It is odd at first to
consider the solution to be a frequency hypothesis, but, whatever the case, the
basic facts speak for themselves: the Axial Age is part of a larger sequential
structure. We should start moving in two directions, backward toward the
Neolithic and forward toward the present. The ‘axial’ character of modernity
is often noticed. Thus Bruce Mazlish observes, “The German philosopher Karl
Jaspers has spoken of the periods when the great religions arose as ‘axial
periods’. At such times, there is a ‘revolution’ in the conditions of
human existence and society turns on its axis.”[i]
Postmodern
riddle explained? All at once, if we can trust the analogy, we see why the
sense of a ‘postmodern’ age arises: it is not the decline of a civilization,
but the waning of an impetus, clearly visible after the Axial interval, that
mimics ‘decline’. Out postmodern confusion is a similar reaction to the
immense impetus of the rise of the modern.
We should begin to
backtrack to find the ‘axial’ before the ‘Axial’. Joseph Campbell finds an axial period at the
dawn of Sumer. The Sumerian source is easy to underestimate. It looks primitive to us now,
but its immediacy of creative surging gives birth to ‘real civilization’ in
the odd ‘early hybrid modern’ where the village passes to the large
city-complex. Its effect must have been as seminal as the later Greek
transitional era to those who received its influences. It is as if everything
was invented all at once, in embryo, to constitute the root-ideas of coming
civilization. Thus,
In the
epoch of the hieratic city-state (3500-2500 B.C.), the basic cultural traits of
all the high civilizations that have flourished since (writing, the wheel, the
calendar, mathematics, royalty, priest craft, a system of taxation, bookkeeping,
etc.) suddenly appear, prehistory ends, and the literate era dawns. The whole
city now, and not simply the temple compound, is conceived of as an imitation on
earth of the cosmic order, while a highly differentiated, complexly organized
society of specialist, comprising priestly, warrior, merchant, and peasant
classes, is found governing all its secular as well as specifically religious
affairs according to an astronomically inspired mathematical conception of a
sort of magical consonance uniting in perfect harmony the universe.[ii]

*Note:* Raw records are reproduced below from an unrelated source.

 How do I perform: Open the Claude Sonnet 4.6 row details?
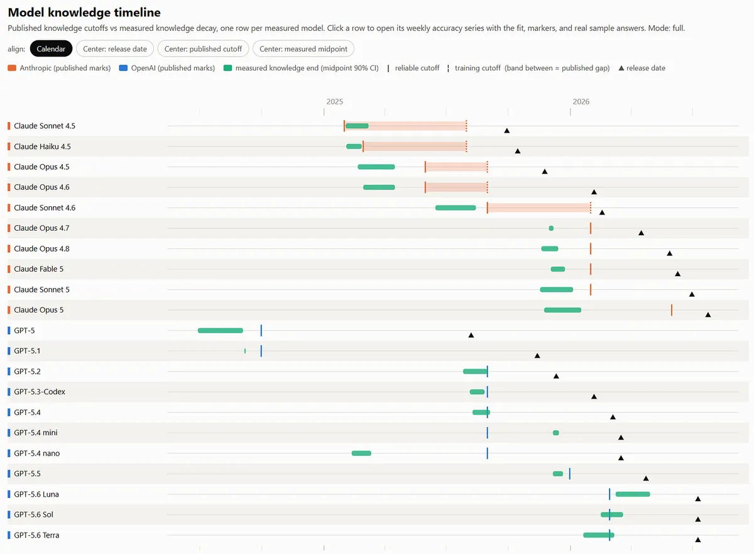[377, 208]

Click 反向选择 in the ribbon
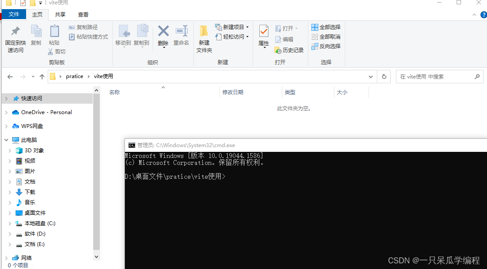tap(326, 46)
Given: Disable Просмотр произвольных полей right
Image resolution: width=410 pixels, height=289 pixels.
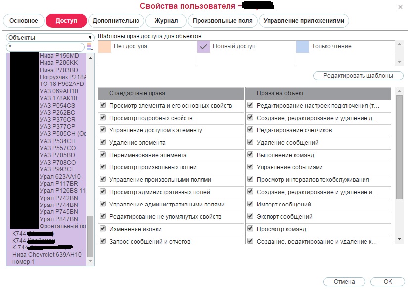Looking at the screenshot, I should [x=103, y=167].
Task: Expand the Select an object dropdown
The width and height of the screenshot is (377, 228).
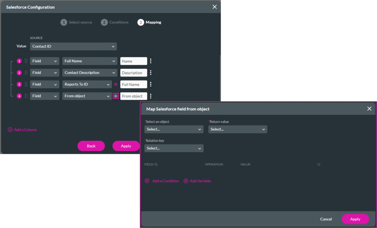Action: (174, 129)
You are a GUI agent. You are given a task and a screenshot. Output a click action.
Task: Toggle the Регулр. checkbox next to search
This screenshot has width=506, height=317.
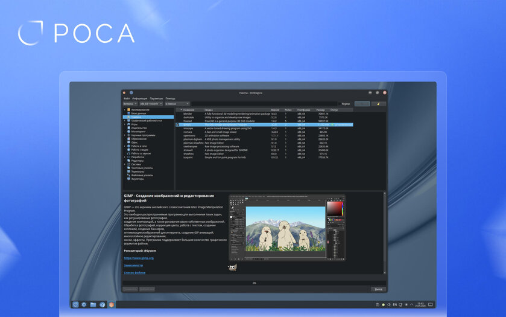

We note the obvious similarity of this statement to Jaspers’
observation of the later ‘Axial’ Age. Describing the swift transition
from the era of earliest
Egypt
, Michael Hoffman
, in Predynastic
Egypt, is
driven in some puzzlement to adopt the economic take-off idea of the economist
W. W. Rostow as a metaphor to account for the sudden change that produces the
unification of Upper and
Lower Egypt
under the Pharaoh Menes:
The
immediate archaeological problem in explaining the cultural identity of Menes
and his state is to account for the sudden embarrassment of riches that
characterizes the material culture of Egypt between the Late Gerzean (ca. 3300
BC) and Archaic period (ca. 3100-2700 BC) in terms of a sophisticated,
multifaceted explanation. Professor Renfrew borrows the term ‘take-off
point’ from the economist Walter Rostow to characterize the rise of
civilization and the proliferation of certain types of artifacts. Over the years
a number of propensities develop within a social system, which predisposes it to
a really major transformation. When that transformation does occur, it is so
thorough as to convey the impression of crossing a critical threshold.[iii]
Remarkable, to say the
least. What about
Mesopotamia
? In Prehistoric Europe
, Philip Van Doren Stern
wrestles
explicitly with the evolution/revolution
paradox
and observes the sudden jump to the first level of civilization in the first
hydraulic world of
Mesopotamia
as it emerged from its mysterious roots of it in the era of the so-called Ubaid
and before:
Something
happened in Sumer
during the fifth millennium B.C., when all the rest of the world was still so
primitive that the Sumerians had to make their own way. The initial stages
proceeded slowly for a thousand years or more, and then, during the five
centuries between 3300 and 2800 B.C., culture accelerated so rapidly that in
this brief time villages became cities and cities grew into city-states...Roux[Georges
Roux, Ancient Iraq, London. 1964,]
merely says of this extraordinarily rapid cultural development in Sumer that
‘a close examination reveals no drastic changes in social organization, no
real break in architectural or in religious traditions. We are confronted here,
not with sudden revolution, but with the final term of an evolution which had
started in
Mesopotamia
itself several centuries before.’ Perhaps. But perhaps he is applying our
modern time scale to an age when centuries were equivalent to our decades. For a
village to become a city in a few hundred years when there had never been a city
anywhere before, is, to put it mildly, something more than ordinary evolution.[iv]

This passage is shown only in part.